Text and element pointing data

·····

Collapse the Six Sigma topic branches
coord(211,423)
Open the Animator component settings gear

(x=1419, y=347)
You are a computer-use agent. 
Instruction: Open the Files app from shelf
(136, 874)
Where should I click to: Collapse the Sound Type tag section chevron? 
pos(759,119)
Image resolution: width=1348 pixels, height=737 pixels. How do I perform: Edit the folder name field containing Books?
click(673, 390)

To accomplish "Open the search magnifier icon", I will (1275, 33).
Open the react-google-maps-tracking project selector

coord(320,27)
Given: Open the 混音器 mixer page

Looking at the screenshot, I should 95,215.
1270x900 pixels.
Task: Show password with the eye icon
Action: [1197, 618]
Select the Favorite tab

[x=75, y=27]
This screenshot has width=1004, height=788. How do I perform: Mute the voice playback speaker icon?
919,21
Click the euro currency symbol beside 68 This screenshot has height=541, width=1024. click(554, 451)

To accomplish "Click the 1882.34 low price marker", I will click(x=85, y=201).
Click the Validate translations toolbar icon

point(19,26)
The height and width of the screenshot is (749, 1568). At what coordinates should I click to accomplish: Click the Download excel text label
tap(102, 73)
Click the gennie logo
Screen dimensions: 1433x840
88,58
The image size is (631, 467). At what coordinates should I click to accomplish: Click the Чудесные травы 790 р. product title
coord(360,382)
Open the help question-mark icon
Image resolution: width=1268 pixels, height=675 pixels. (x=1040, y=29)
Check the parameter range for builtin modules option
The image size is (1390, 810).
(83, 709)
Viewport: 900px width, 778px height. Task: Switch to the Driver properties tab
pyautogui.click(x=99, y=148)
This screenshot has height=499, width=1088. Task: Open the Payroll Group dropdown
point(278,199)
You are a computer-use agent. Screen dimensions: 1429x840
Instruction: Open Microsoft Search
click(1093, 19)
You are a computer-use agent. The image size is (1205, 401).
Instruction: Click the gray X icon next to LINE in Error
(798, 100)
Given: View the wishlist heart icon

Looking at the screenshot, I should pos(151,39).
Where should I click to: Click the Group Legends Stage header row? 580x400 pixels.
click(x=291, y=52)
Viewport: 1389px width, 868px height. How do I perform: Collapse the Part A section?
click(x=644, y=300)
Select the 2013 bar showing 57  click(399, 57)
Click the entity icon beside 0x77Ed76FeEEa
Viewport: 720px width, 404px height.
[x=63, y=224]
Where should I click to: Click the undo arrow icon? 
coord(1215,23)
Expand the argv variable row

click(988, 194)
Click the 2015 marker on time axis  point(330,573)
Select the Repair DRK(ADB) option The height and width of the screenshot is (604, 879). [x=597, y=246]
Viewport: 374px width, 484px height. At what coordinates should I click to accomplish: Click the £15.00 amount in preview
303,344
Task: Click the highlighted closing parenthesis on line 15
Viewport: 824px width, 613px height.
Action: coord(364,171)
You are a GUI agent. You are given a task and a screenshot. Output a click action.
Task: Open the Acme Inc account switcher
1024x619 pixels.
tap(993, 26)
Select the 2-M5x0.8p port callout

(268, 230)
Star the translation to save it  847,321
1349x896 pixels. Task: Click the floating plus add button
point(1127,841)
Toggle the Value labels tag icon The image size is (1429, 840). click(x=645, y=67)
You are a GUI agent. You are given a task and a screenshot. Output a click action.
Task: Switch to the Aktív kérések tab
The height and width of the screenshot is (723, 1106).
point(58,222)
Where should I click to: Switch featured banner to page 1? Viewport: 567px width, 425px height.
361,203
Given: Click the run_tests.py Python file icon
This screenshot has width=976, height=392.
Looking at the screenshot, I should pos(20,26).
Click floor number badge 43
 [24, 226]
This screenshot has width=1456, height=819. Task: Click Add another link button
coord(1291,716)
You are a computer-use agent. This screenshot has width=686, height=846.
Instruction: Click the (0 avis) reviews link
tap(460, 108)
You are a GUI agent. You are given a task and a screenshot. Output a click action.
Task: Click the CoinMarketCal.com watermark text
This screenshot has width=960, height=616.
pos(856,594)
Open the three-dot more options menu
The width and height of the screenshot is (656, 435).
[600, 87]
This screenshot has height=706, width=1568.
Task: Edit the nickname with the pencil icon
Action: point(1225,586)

·····

■ Work to be completed ■
Reproduce every line of the data above word for word.

■ Solution for this task ■
Collapse the Six Sigma topic branches
coord(211,423)
Open the Animator component settings gear

(x=1419, y=347)
You are a computer-use agent. 
Instruction: Open the Files app from shelf
(136, 874)
Where should I click to: Collapse the Sound Type tag section chevron? 
pos(759,119)
Image resolution: width=1348 pixels, height=737 pixels. How do I perform: Edit the folder name field containing Books?
click(673, 390)

To accomplish "Open the search magnifier icon", I will (1275, 33).
Open the react-google-maps-tracking project selector

coord(320,27)
Given: Open the 混音器 mixer page

Looking at the screenshot, I should 95,215.
1270x900 pixels.
Task: Show password with the eye icon
Action: [1197, 618]
Select the Favorite tab

[x=75, y=27]
This screenshot has width=1004, height=788. How do I perform: Mute the voice playback speaker icon?
919,21
Click the euro currency symbol beside 68 This screenshot has height=541, width=1024. click(554, 451)

To accomplish "Click the 1882.34 low price marker", I will click(x=85, y=201).
Click the Validate translations toolbar icon

point(19,26)
The height and width of the screenshot is (749, 1568). At what coordinates should I click to accomplish: Click the Download excel text label
tap(102, 73)
Click the gennie logo
Screen dimensions: 1433x840
88,58
The image size is (631, 467). At what coordinates should I click to accomplish: Click the Чудесные травы 790 р. product title
coord(360,382)
Open the help question-mark icon
Image resolution: width=1268 pixels, height=675 pixels. (x=1040, y=29)
Check the parameter range for builtin modules option
The image size is (1390, 810).
(83, 709)
Viewport: 900px width, 778px height. Task: Switch to the Driver properties tab
pyautogui.click(x=99, y=148)
This screenshot has height=499, width=1088. Task: Open the Payroll Group dropdown
point(278,199)
You are a computer-use agent. Screen dimensions: 1429x840
Instruction: Open Microsoft Search
click(1093, 19)
You are a computer-use agent. The image size is (1205, 401).
Instruction: Click the gray X icon next to LINE in Error
(798, 100)
Given: View the wishlist heart icon

Looking at the screenshot, I should pos(151,39).
Where should I click to: Click the Group Legends Stage header row? 580x400 pixels.
click(x=291, y=52)
Viewport: 1389px width, 868px height. How do I perform: Collapse the Part A section?
click(x=644, y=300)
Select the 2013 bar showing 57  click(399, 57)
Click the entity icon beside 0x77Ed76FeEEa
Viewport: 720px width, 404px height.
[x=63, y=224]
Where should I click to: Click the undo arrow icon? 
coord(1215,23)
Expand the argv variable row

click(988, 194)
Click the 2015 marker on time axis  point(330,573)
Select the Repair DRK(ADB) option The height and width of the screenshot is (604, 879). [x=597, y=246]
Viewport: 374px width, 484px height. At what coordinates should I click to accomplish: Click the £15.00 amount in preview
303,344
Task: Click the highlighted closing parenthesis on line 15
Viewport: 824px width, 613px height.
Action: coord(364,171)
You are a GUI agent. You are given a task and a screenshot. Output a click action.
Task: Open the Acme Inc account switcher
1024x619 pixels.
tap(993, 26)
Select the 2-M5x0.8p port callout

(268, 230)
Star the translation to save it  847,321
1349x896 pixels. Task: Click the floating plus add button
point(1127,841)
Toggle the Value labels tag icon The image size is (1429, 840). click(x=645, y=67)
You are a GUI agent. You are given a task and a screenshot. Output a click action.
Task: Switch to the Aktív kérések tab
The height and width of the screenshot is (723, 1106).
point(58,222)
Where should I click to: Switch featured banner to page 1? Viewport: 567px width, 425px height.
361,203
Given: Click the run_tests.py Python file icon
This screenshot has width=976, height=392.
Looking at the screenshot, I should pos(20,26).
Click floor number badge 43
 [24, 226]
This screenshot has width=1456, height=819. Task: Click Add another link button
coord(1291,716)
You are a computer-use agent. This screenshot has width=686, height=846.
Instruction: Click the (0 avis) reviews link
tap(460, 108)
You are a GUI agent. You are given a task and a screenshot. Output a click action.
Task: Click the CoinMarketCal.com watermark text
This screenshot has width=960, height=616.
pos(856,594)
Open the three-dot more options menu
The width and height of the screenshot is (656, 435).
[600, 87]
This screenshot has height=706, width=1568.
Task: Edit the nickname with the pencil icon
Action: point(1225,586)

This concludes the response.